University of Florida researchers have found that combining calorie restriction with a supplement of resveratrol, an antioxidant found in the skin of red grapes, dark chocolate and blueberries, could kick-start this housekeeping process, helping heart cells recover from damage, according a study in rats published in the journal Free Radical Biology and Medicine.
"The damaged proteins and lipids remain inside cells, eventually making them toxic," said lead author Debapriya Dutta, Ph.D., who earned her doctorate from the University of Florida and is now a postdoctoral researcher at the University of Illinois at Urbana-Champaign. "We wanted to see whether an increase in autophagy would remove such damaged cellular components and make the cells healthy again."
In an earlier study published in the journal Autophagy, Dutta and UF researcher Christiaan Leeuwenburgh, Ph.D., showed that increasing the housekeeping process protected cardiac cells from cell death. In their current study, the researchers wanted to test interventions that could improve autophagy in the heart. They further investigated whether the improved process helped protect rats' heart cells against induced stress.
To study this, the researchers restricted the calorie intake of one group of 26-month-old rats - approximately equivalent to a 65-year-old human - by 20 percent over a period of six weeks. Another group received only the resveratrol supplement. A third group received both the calorie-restricted diets and the resveratrol.
"Only the group with caloric restriction plus a higher dose of resveratrol induced autophagy," said Leeuwenburgh, who is also chief of the division of the biology of aging in the University of Florida Institute on Aging.
The researchers think the combination of resveratrol and calorie restriction promotes the role of a protein called mTOR, which regulates cell growth, proliferation and survival, though they say need to further investigate exactly why the combination of interventions was more effective than either just calorie restriction or just resveratrol.
Leeuwenburgh compares cells unable to clean themselves of damaged parts to smoldering houses.

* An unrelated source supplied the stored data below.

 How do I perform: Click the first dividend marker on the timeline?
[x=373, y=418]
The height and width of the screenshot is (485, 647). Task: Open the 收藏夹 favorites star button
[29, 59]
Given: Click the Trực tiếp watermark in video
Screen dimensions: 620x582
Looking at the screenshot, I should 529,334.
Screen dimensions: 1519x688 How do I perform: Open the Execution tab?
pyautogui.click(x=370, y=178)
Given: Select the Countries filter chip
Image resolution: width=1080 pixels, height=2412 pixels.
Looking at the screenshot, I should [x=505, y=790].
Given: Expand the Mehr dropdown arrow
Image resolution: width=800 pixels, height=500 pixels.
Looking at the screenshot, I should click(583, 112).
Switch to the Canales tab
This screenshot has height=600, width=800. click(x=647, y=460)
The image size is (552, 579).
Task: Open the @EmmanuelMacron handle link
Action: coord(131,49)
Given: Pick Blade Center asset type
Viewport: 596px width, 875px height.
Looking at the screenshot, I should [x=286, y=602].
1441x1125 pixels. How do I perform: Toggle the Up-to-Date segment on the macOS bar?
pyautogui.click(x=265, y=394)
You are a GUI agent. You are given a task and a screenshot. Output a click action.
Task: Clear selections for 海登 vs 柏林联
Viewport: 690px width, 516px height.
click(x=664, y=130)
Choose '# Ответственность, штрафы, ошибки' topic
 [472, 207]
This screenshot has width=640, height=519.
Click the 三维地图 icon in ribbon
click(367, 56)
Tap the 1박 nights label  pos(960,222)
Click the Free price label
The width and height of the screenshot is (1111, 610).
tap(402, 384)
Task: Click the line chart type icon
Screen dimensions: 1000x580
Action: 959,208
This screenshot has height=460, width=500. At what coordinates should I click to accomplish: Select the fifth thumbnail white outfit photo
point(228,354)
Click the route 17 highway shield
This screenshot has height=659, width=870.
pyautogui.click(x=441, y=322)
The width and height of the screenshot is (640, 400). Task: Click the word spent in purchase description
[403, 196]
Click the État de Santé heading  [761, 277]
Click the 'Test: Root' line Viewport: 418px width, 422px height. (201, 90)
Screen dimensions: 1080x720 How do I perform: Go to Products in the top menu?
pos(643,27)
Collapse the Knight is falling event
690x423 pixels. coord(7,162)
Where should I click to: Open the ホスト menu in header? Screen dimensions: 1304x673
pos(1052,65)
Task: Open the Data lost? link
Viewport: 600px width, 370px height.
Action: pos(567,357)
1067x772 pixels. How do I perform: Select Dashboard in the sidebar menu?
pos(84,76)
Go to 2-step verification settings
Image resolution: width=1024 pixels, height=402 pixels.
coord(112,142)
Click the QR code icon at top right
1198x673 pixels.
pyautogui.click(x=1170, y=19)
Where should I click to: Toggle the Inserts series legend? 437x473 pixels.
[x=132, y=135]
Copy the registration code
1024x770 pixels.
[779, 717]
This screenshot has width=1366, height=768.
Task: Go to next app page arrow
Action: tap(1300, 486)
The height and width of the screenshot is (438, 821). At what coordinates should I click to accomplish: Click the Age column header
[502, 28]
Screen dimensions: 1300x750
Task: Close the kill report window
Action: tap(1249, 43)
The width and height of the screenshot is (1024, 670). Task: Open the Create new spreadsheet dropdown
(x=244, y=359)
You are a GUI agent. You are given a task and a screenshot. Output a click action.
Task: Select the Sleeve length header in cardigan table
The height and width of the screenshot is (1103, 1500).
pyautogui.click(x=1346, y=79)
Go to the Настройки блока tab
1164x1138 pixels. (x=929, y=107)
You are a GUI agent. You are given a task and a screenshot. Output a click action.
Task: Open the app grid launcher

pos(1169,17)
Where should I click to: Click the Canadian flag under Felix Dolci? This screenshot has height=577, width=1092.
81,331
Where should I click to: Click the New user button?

"If you're older and you have a sudden stress condition, the smoking homes become fires," Leeuwenburgh said. "A little bit of smoke is okay, but if they're not removed quickly, the smoke will turn into a fire, and the cell will start releasing proteins that will cause the breakdown of other apparently functional proteins and DNA in the cell, leading to cell demise and ultimately, organ dysfunction."
That also means cells may not be able to react as well to the onset of diseases, especially in older adults. Aggregations of plaque within neurons contribute to Alzheimer's disease, for example. But the plaque could be alleviated by spurring autophagy, which could help clean out the plaque, the researchers said. Increasing the cleaning process could also help cells protect themselves against inflammatory diseases and cancer.
"These kinds of diseases aren't solely due to a lack of autophagy. There are so many factors that come into play," said Dutta, who was the paper's lead author. "But if you increased autophagy for many of these pathologies, it can help the body fight the disease."
Dutta said the next steps are to test autophagy-enhancing treatments in different disease models, eventually starting clinical trials including the combination of weight loss and resveratrol, exercise and other natural compounds such as papaya.